Une majorité qualifiée en faveur du texte
Le projet de loi a été approuvé par 75 sénateurs, tandis que quatre élus ont voté contre, selon une décision publiée par le Parlement zimbabwéen.
« Le projet de loi a été adopté par le Sénat : 75 membres ont voté pour et quatre contre », a annoncé le service de presse du Parlement.
Les autorités parlementaires ont également confirmé que le texte avait obtenu la majorité qualifiée exigée par la Constitution.
« Le nombre de voix favorables représente au moins les deux tiers de l’ensemble des membres du Sénat. Par conséquent, je déclare que le vote final du Sénat sur l’amendement à la Constitution du Zimbabwe s’est déroulé conformément aux dispositions […] de la Constitution », précise la décision.

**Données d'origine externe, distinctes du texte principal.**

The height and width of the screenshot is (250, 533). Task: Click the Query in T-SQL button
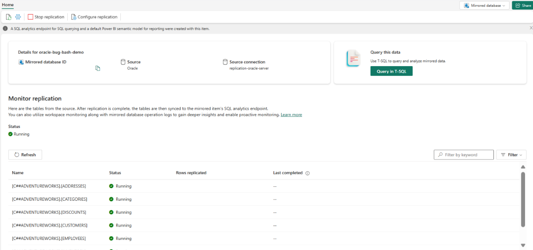[391, 71]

Vers un changement du mode d’élection du président
Au-delà de l’allongement du mandat présidentiel à sept ans, le projet prévoit une réforme majeure du processus électoral. Si le texte entre en vigueur, le président ne sera plus élu au suffrage universel direct.
Le chef de l’État sera désormais désigné au cours d’une séance conjointe du Parlement, une modification qui redéfinirait en profondeur le fonctionnement des institutions politiques zimbabwéennes.